Independent Review has been launched today led by Sir Robert Francis QC, looking into whistleblowing in the NHS. He will have a dedicated team who will be assisting him with the review.
Sir Robert Francis has appointed a series of advisers to support his work: Norman Williams, former president of the Royal College of Surgeons; Peter Homa, chief executive of Nottingham University Hospitals Trust and Kath Fenton, chief nurse at University College London Hospitals Foundation Trust.
The review will host a series of seminars in the autumn to explore key issues and solutions.
Two separate pieces of research into whistleblowing in the NHS and the views of NHS staff will be conducted at Middlesex and Greenwich universities.
The review secretariat will be led by Joanna Donaldson, the HR director of the Department for Business Innovation and Skills.
This has been come about as a result of a group of six whistleblowers requesting for a public inquiry into their cases, so that lessons can be learnt, and correct remedy for the future can be implemented in order to protect patients and whistleblowers. The six whistleblowers are: Sharmila Chowdhury, David Drew, Annabelle Blackburn, Jennie Fecitt, Edwin Jesudasson and Narinder Kapur.
Speaking to Health Service Journal, Sir Robert will also meet personally with selected whistleblowers, but will not make judgments on individual cases. He said all information would be treated in the “strictest confidence”. “We have gone to great pains to set up our website and emails so they are completely controlled by us and independent of any government organisations,” Sir Robert said.
Jeremy Hunt, Health Secretary, opted for a review rather than an inquiry according to The Times, as he felt this would take shorter time, and some changes could be implemented prior to election. The review will be unable to intervene in individual cases.
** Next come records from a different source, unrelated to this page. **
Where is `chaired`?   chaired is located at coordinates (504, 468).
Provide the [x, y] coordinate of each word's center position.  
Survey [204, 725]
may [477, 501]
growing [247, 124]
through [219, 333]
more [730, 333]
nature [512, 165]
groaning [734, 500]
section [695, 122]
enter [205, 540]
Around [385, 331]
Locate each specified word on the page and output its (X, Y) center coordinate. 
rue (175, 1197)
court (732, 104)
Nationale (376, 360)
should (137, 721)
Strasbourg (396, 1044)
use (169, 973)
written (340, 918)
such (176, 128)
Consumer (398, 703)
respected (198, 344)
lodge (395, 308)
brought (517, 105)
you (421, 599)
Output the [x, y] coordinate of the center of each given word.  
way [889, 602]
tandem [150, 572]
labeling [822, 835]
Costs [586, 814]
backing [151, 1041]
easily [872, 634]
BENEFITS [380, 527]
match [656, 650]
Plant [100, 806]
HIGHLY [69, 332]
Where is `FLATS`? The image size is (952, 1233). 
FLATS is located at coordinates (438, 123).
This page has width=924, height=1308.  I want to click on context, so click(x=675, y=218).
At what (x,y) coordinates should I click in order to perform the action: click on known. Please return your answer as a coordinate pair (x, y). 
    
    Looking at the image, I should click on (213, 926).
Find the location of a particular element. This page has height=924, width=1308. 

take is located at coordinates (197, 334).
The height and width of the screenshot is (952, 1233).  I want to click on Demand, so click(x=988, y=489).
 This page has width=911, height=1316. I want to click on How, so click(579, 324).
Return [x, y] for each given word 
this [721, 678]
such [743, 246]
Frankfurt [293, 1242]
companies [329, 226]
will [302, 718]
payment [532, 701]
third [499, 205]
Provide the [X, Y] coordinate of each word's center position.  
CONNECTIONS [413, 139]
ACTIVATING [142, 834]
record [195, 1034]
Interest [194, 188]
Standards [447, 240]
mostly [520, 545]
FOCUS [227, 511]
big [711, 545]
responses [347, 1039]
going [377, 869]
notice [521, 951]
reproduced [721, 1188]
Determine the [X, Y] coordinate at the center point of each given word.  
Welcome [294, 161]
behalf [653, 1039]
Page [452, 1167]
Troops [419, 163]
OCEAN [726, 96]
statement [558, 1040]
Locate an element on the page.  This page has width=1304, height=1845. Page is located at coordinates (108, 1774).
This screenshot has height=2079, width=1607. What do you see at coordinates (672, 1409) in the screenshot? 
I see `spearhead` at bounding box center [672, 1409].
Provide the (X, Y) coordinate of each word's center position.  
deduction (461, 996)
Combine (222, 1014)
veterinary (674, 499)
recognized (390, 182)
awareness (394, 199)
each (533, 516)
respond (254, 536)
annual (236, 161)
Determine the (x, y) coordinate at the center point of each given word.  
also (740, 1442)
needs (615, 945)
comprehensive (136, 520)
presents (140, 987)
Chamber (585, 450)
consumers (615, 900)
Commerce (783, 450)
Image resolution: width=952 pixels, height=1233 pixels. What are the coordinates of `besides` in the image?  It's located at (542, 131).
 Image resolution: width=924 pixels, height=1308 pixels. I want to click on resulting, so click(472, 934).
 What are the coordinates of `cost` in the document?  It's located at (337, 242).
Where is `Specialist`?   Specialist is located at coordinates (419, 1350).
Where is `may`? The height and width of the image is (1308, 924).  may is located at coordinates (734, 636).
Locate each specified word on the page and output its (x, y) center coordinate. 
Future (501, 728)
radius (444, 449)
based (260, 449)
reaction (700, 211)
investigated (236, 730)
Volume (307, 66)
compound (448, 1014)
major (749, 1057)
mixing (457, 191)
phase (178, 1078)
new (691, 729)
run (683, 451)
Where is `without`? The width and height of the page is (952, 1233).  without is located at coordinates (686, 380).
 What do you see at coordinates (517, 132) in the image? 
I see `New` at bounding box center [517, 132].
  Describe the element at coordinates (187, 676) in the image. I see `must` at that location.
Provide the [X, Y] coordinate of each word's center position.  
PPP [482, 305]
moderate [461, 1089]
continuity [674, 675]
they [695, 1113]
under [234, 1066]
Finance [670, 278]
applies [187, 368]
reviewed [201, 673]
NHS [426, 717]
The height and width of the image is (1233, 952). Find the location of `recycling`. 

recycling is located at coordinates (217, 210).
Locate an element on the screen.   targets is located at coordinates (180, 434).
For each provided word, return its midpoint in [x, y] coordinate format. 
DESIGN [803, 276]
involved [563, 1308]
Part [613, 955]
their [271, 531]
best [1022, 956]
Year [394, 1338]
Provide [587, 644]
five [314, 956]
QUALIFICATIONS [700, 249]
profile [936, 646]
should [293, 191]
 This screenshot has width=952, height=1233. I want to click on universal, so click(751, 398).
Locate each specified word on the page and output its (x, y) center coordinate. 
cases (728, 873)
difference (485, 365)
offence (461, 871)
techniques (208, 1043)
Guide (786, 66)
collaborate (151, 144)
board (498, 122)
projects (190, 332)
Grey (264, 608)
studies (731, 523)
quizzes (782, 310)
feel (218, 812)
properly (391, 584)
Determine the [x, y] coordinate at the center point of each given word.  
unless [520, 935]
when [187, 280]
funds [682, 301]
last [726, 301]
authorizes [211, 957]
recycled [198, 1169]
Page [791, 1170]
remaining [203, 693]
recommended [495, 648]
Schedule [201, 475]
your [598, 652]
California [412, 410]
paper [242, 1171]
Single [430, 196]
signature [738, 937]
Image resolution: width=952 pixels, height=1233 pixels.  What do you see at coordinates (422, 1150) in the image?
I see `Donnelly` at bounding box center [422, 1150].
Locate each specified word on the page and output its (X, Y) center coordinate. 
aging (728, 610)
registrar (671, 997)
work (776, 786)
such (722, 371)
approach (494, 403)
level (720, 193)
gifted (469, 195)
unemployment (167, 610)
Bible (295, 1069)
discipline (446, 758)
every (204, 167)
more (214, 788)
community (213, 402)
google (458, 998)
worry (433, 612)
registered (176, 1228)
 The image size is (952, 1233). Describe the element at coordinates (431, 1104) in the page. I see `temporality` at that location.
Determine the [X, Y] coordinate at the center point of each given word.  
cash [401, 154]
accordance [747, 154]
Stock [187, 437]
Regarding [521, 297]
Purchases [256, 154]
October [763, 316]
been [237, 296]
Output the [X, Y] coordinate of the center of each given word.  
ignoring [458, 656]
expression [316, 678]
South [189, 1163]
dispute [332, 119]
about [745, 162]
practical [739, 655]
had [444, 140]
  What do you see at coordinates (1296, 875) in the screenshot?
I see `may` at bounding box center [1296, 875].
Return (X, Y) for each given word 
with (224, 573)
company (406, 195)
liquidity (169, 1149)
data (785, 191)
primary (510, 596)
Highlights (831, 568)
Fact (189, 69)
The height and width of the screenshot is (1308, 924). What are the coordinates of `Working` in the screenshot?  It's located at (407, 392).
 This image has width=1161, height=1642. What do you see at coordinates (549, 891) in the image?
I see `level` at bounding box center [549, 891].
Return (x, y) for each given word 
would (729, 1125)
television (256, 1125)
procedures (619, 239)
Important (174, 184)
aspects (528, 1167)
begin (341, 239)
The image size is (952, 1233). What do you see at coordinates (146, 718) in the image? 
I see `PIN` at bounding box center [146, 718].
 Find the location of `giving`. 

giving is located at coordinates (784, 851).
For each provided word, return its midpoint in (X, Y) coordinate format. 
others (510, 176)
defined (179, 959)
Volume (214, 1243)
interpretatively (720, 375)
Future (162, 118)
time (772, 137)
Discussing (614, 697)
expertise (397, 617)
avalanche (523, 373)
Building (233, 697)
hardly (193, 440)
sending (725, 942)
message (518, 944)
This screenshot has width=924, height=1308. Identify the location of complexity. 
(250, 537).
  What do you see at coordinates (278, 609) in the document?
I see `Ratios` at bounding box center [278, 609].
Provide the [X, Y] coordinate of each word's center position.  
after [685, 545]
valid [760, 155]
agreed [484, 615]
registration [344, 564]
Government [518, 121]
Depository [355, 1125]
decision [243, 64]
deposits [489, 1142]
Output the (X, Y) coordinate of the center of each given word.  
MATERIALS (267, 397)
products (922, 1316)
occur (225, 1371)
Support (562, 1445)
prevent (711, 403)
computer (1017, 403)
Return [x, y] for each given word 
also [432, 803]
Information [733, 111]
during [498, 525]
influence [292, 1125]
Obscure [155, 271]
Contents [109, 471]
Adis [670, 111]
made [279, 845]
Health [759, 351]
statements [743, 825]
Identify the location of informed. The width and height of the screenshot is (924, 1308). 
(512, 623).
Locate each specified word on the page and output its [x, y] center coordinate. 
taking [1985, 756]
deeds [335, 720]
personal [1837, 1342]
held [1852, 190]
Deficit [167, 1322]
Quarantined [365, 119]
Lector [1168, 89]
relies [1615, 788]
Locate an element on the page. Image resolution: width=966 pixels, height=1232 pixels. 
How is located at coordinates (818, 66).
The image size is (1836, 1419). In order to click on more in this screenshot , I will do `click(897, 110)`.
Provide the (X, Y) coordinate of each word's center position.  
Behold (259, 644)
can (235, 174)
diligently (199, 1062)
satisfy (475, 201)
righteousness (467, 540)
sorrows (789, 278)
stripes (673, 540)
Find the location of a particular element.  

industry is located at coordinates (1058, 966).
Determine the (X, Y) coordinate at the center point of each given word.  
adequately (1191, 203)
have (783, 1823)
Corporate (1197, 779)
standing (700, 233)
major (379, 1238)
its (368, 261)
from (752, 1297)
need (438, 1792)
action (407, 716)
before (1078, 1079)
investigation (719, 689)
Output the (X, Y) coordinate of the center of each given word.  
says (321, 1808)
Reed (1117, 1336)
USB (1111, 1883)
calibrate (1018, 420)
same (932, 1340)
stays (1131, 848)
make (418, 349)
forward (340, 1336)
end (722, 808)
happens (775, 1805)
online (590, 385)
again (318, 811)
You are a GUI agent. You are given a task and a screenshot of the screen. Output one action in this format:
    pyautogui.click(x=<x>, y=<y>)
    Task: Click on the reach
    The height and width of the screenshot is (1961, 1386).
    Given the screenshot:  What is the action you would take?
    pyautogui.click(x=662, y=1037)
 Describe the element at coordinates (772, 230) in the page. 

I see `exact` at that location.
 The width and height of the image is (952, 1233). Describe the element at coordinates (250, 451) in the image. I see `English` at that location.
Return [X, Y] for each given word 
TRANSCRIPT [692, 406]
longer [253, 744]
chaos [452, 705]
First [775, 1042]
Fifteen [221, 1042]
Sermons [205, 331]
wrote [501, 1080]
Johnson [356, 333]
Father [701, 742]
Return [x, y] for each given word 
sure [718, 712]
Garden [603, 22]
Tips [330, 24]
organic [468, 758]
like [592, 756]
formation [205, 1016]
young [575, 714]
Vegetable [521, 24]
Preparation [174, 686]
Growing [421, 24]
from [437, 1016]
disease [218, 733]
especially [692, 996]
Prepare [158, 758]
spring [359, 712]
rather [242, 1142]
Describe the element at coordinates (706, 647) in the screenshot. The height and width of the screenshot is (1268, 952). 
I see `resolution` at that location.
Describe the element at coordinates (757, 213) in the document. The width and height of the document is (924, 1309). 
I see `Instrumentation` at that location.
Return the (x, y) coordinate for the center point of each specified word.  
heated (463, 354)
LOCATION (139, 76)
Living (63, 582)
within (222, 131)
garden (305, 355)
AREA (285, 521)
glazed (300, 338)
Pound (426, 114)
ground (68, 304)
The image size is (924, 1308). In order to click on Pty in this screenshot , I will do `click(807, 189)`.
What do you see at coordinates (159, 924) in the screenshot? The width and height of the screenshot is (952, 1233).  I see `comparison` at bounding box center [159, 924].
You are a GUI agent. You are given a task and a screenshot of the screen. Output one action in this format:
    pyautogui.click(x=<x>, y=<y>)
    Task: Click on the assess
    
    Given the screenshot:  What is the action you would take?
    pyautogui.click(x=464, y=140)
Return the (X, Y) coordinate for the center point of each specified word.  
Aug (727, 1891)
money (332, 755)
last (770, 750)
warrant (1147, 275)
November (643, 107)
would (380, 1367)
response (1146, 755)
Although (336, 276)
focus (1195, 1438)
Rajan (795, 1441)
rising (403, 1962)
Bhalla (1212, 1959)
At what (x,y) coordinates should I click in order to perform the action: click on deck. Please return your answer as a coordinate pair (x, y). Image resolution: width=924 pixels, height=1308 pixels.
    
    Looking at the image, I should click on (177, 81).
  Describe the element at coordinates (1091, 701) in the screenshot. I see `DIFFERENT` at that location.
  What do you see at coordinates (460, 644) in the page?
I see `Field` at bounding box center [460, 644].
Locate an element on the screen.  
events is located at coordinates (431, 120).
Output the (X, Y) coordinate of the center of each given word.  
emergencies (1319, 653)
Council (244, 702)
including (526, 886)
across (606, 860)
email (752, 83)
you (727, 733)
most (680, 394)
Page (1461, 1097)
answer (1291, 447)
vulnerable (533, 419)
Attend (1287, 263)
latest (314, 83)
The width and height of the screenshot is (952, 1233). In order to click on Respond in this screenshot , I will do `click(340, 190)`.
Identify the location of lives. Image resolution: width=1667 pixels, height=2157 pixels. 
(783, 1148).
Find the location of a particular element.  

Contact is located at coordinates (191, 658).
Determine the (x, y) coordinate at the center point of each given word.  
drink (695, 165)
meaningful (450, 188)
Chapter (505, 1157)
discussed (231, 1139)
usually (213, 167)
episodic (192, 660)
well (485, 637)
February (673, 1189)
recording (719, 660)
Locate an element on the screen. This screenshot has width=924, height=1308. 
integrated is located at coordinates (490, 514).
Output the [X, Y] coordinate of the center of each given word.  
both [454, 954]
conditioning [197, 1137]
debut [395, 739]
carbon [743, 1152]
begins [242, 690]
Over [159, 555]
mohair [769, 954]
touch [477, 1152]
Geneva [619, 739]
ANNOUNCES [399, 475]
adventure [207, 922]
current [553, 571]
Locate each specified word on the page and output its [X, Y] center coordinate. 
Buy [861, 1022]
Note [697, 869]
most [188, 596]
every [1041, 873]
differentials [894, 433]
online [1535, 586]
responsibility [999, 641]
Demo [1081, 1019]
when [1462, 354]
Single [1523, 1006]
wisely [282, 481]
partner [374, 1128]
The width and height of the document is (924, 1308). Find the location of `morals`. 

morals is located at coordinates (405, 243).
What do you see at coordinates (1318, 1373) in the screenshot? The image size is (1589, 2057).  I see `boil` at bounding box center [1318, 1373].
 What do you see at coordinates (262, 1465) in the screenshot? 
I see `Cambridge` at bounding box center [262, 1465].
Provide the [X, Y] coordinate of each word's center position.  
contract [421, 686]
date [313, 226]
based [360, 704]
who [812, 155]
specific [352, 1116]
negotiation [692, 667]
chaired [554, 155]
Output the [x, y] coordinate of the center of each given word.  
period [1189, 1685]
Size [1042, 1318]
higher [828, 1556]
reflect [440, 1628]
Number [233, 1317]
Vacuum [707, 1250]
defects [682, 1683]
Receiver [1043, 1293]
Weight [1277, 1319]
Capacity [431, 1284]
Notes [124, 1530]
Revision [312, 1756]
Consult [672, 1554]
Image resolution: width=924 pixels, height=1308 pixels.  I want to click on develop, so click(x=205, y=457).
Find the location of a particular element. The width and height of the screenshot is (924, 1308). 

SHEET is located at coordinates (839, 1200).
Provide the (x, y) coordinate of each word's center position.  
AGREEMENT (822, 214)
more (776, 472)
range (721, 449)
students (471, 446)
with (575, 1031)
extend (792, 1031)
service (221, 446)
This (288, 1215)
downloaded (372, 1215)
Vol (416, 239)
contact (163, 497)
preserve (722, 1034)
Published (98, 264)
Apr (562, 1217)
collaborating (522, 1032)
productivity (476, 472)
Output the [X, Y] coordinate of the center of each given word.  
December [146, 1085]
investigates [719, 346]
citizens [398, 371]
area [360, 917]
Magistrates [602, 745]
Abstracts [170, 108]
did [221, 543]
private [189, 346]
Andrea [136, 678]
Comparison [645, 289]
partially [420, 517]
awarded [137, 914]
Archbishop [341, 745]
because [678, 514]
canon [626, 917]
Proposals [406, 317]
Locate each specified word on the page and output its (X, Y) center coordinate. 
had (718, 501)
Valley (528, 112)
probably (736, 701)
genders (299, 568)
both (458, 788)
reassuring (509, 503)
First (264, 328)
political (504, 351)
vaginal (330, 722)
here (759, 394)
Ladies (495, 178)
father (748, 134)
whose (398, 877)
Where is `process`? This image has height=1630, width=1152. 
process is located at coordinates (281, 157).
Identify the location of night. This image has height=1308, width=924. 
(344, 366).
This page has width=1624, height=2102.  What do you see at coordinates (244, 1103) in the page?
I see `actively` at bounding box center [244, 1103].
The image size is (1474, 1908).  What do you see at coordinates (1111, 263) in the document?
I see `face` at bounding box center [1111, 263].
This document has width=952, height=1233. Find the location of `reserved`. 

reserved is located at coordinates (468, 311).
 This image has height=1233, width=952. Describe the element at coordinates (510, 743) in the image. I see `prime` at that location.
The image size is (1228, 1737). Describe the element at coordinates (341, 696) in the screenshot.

Speaking to Shaun Lintern, Health Service Journal, Sir Francis said the review would examine whether hospital managers should be held more accountable for their involvement in cover ups.
“There should be consequences for that,” he added. “We should no longer tolerate people being in effect exiled from the health service because they have raised concerns,” he said.
This is called Freedom to Speak up as it will include all, not just who have reported or whistleblew externally. It will be helpful for the team, if the submissions are focussed and clearly written. Survey is of all NHS workers and organisations. The team want to hear of positive as well as negative stories of whistleblowing. The submissions will start today & will end on 10 September. The report will be available in November this year.